Doubling and in some cases quadruple of Southern Californians’ natural gas bills in recent months have been driven by rapid price increases in what’s known as the spot market, a real-time wholesale market for the fuel. The lack of transparency in California’s gasoline spot market played a similarly large role in the pumping California drivers who came to the pump last year.
The secrecy of transactions in these two markets keeps the public in the dark about who is turning their pain into fortune. Transparency will not only reveal beneficiaries, but may discourage future engravings.
Southern California Gas Co., the gas monopoly in Southern California, usually discharges its stored gas in winter rather than buying them in the colder months when they are most expensive. This year, however, instead of tapping into its reserves, the utility decided to buy massive amounts of gas on the spot market — where someone was making a fortune off natural gas prices 10 times higher than normal.
The public does not know who reaped this windfall, but it is in our interest to find out. SoCalGas’ parent company, Sempra Energy, has an energy trading arm that sells gas to the utility. Did SoCalGas’ decision to buy at a spike in the spot market drive up the price and help an affiliate? commit murder?
Unfortunately, this remains unclear because spot market transactions in natural gas are protected from public scrutiny. In contrast, similar power deals arose after Enron dealers used deregulation to invade California. Now all electricity trading takes place on the spot market publishedwhich discourages such misconduct.
The Federal Energy Regulatory Commission (FERC) has the authority to disclose natural gas spot market transactions, but has never done so. That is what the non-profit organization Public Citizen did made an application the agency to change it. Southern Californians, who just paid the highest natural gas bills in America, deserve to know who got their hard-earned money.

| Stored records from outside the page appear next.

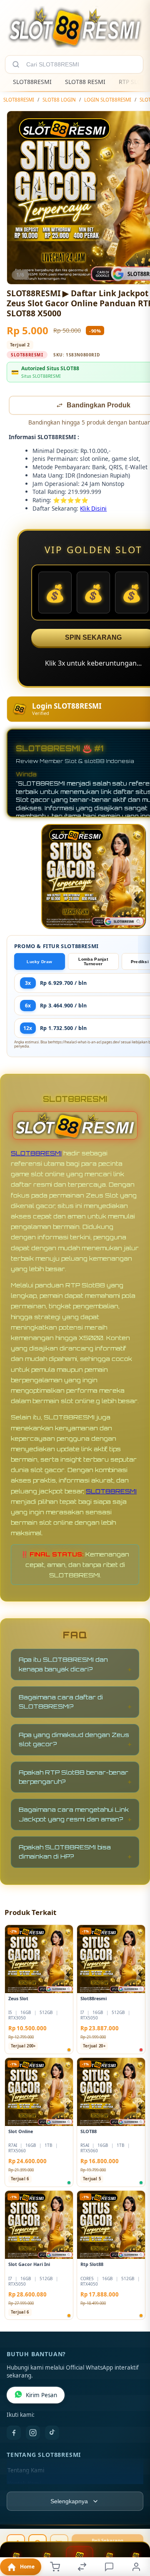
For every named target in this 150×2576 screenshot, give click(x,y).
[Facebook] (14, 2433)
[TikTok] (52, 2433)
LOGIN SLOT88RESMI (107, 100)
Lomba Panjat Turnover (93, 962)
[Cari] (15, 64)
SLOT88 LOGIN (59, 100)
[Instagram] (33, 2433)
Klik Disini (93, 509)
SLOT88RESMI (32, 82)
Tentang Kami (26, 2471)
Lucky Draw (39, 962)
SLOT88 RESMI (85, 82)
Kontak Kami (24, 2484)
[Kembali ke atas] (134, 2520)
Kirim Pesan (41, 2396)
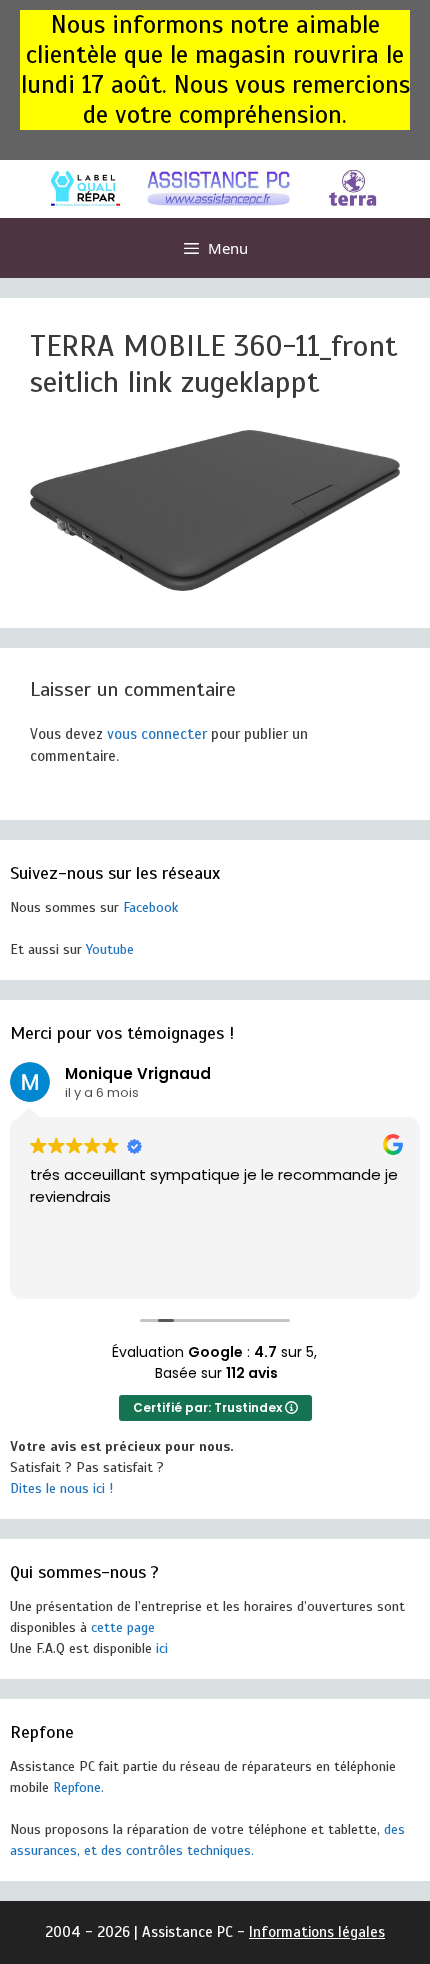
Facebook (150, 907)
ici (162, 1648)
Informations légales (317, 1932)
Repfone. (78, 1787)
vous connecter (157, 734)
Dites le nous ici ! (61, 1488)
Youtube (110, 949)
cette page (123, 1627)
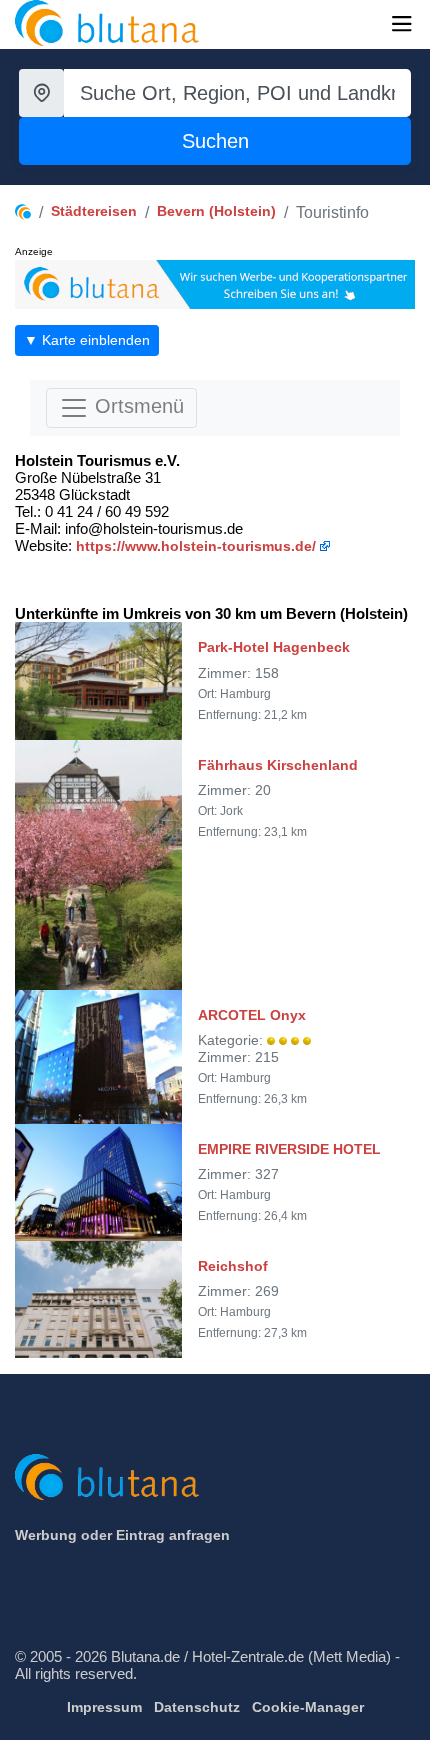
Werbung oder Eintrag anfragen (122, 1535)
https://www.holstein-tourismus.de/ (196, 546)
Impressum (104, 1707)
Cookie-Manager (308, 1707)
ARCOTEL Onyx (252, 1015)
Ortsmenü (136, 407)
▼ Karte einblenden (87, 340)
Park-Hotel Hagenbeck (274, 647)
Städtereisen (94, 211)
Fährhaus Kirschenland (278, 765)
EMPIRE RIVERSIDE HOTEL (289, 1149)
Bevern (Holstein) (216, 211)
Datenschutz (197, 1707)
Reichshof (233, 1266)
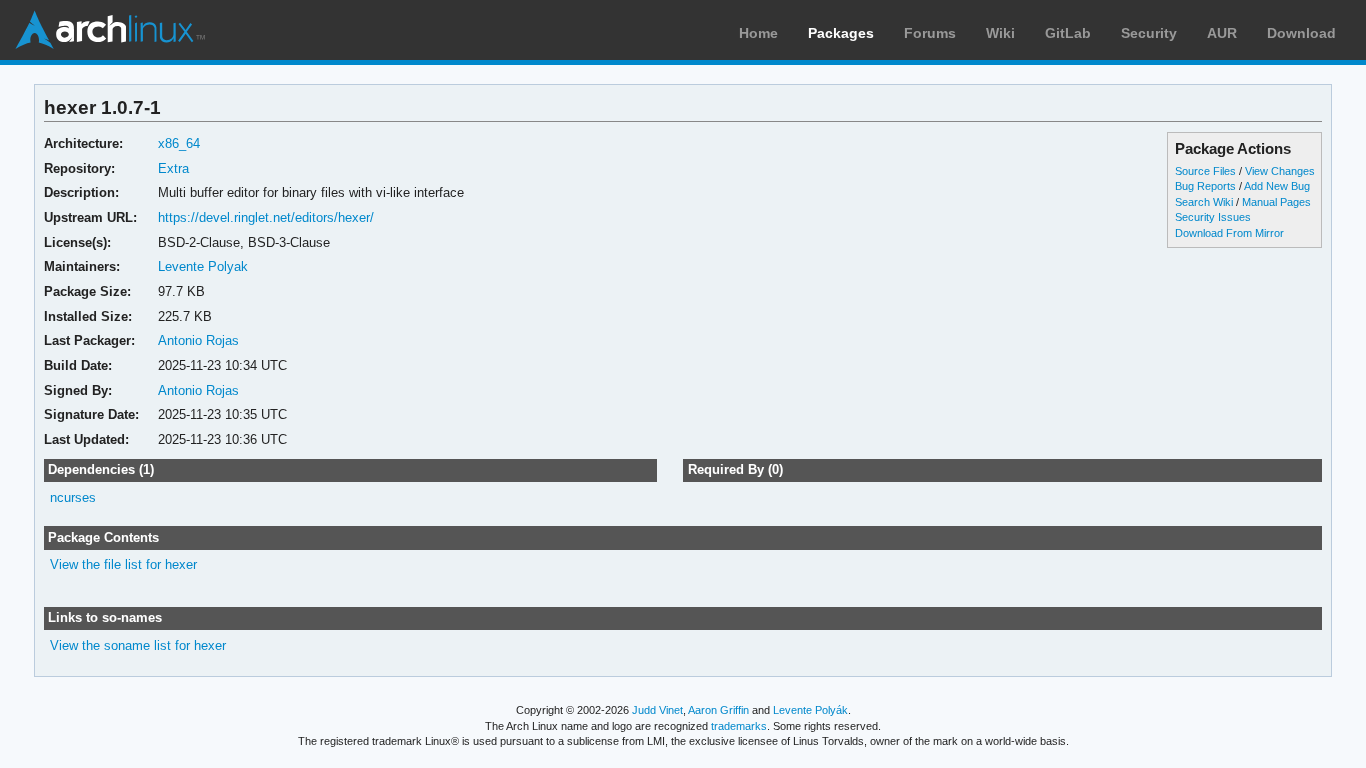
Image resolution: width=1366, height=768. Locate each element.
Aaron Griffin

Natural gas isn’t the only fuel that Californians have paid dramatically more for in recent months. At one point in October, gasoline prices in California rose to $2.60 per gallon, more than the US average. The huge gap has brought historic profits to oil refiners double their profit per litre in the West last year according to their own public reports to investors. Gasoline prices that have climbed above $6 a gallon have caused untold pain for low-income families, some of whom have had to choose between filling their gas tank or putting food on the table.

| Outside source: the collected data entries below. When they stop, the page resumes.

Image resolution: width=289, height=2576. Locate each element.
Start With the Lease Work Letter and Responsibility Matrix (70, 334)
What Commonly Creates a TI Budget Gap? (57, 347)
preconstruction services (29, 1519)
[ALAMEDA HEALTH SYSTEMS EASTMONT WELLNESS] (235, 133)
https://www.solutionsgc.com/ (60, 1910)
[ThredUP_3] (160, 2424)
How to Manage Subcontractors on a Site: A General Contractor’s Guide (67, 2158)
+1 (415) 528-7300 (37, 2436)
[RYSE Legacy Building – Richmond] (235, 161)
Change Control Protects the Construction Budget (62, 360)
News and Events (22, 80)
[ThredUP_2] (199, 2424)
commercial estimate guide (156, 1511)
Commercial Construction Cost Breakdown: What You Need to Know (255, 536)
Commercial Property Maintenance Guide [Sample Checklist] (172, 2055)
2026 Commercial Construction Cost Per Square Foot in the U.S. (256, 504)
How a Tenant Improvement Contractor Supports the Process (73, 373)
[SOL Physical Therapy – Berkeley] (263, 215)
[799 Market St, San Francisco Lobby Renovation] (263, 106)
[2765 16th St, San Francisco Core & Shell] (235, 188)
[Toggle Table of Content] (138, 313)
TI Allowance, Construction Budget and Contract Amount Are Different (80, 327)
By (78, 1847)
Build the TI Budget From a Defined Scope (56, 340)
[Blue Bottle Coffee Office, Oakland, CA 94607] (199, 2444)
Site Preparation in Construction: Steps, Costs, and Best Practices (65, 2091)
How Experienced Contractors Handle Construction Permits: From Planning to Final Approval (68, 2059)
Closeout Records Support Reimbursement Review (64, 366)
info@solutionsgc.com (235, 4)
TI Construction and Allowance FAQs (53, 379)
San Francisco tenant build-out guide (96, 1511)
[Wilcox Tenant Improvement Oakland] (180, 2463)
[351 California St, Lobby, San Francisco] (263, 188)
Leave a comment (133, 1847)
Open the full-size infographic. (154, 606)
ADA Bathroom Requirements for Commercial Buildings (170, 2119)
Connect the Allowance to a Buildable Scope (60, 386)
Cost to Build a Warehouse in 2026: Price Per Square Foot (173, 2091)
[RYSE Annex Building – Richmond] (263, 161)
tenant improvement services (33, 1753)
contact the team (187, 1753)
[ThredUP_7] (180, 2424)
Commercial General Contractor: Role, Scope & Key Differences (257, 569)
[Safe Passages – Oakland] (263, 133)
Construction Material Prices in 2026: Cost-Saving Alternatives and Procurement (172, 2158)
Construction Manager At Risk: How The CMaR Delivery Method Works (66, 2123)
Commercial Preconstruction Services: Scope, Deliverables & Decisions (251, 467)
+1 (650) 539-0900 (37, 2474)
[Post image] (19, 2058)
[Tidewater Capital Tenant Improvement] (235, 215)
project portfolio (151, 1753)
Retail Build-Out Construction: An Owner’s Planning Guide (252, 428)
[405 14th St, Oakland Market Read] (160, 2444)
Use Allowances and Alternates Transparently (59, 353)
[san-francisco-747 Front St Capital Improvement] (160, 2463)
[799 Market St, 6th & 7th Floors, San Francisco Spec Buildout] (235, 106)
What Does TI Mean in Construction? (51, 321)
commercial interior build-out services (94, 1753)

How can oil refiners charge California so much more at the pump when their production costs, as evidenced by their profits, don’t justify it? California oil refiners determine the price they charge gas station owners for gasoline based not on their cost but on the price of California gasoline on the spot market – a market controlled by the five oil refineries that supply 98% of the gasoline we produce, together with a small dealer group.

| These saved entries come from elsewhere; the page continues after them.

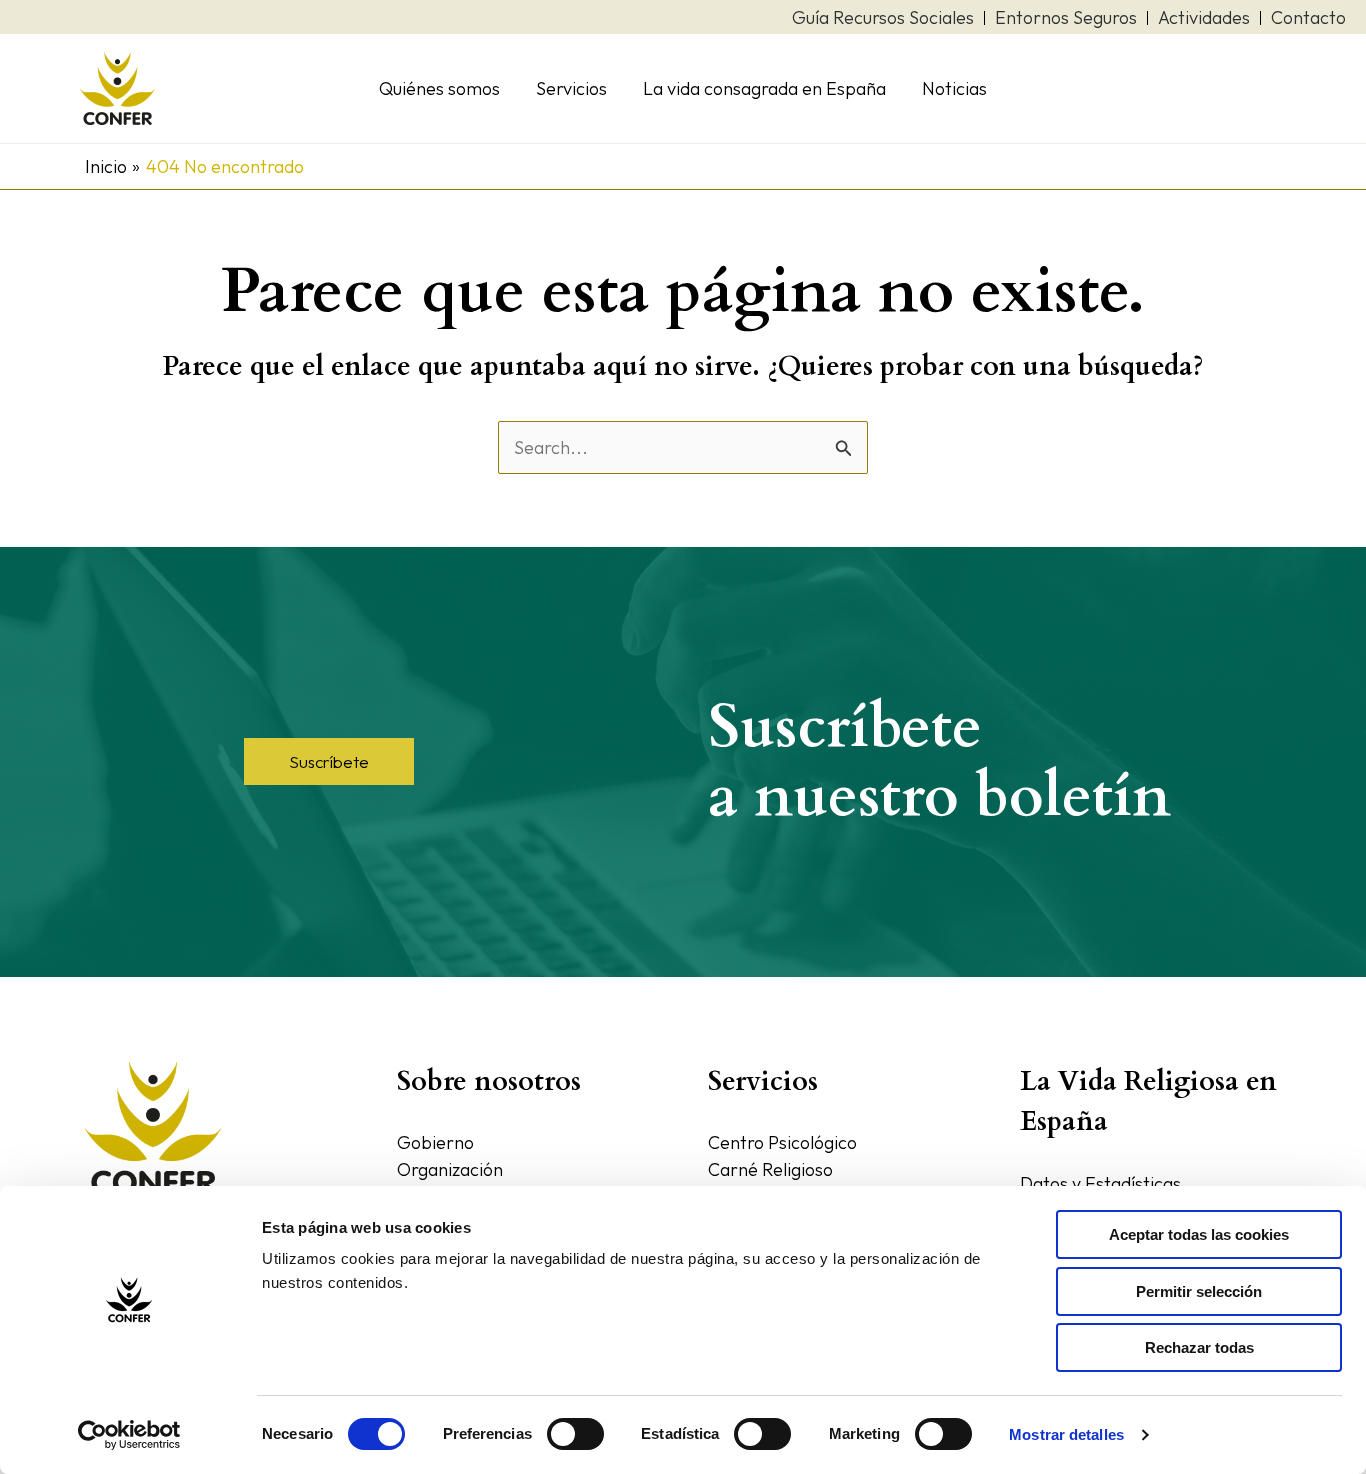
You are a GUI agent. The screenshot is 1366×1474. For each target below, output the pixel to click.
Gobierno (435, 1142)
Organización (450, 1169)
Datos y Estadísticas (1100, 1183)
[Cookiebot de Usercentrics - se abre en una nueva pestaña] (129, 1435)
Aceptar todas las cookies (1199, 1234)
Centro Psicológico (782, 1142)
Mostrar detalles (1066, 1434)
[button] (329, 761)
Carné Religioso (770, 1169)
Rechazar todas (1199, 1347)
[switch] (575, 1434)
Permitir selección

Like the comparable natural gas market, California’s gasoline spot market is shrouded in secrecy, making it vulnerable to manipulation. California Attorney General’s Office Sues Traders SK Energy and Vitol Over Alleged Spot Market Manipulation After Exxon’s Torrance Refinery sunk in 2015. The companies are accused, among other things, of making deals where no gasoline changed hands, just to drive up the price of fuel.
This is possible because there is no public ledger in the gasoline spot market, only voluntary reporting to the Oil Price Information Service, an oil industry news service. Nothing requires disclosure of any transaction, the amount or the identity of the buyer or seller. There is also no record of how many trades take place on any given day. The service only publishes a spot market price.
This means that a single transaction can determine the price of all retail gasoline in the state for days or weeks. If the spot price is high, there is no reason to report a trade. Robert McCullough, an economist who has studied energy markets for decades, testifies recently told a state Senate committee that the spot price of gasoline had not changed in two weeks at the height of last fall’s spikes. If that had happened to the Dow, he wondered, wouldn’t anyone have noticed?
California lawmakers seeking to avoid future gas price increases must disclose spot market transactions. Federal regulators already have the authority to enforce similar transparency in the natural gas market. Shedding some sunlight on prices will help Californians weather future winters.
Jamie Court is the president of the Los Angeles-based nonprofit Consumer Watchdog.
Source: LA Times

Roger Stone is an author and opinion journalist who writes for 24 News Globe. He is known for his controversial and thought-provoking views on a variety of topics, and has a talent for engaging readers with his writing.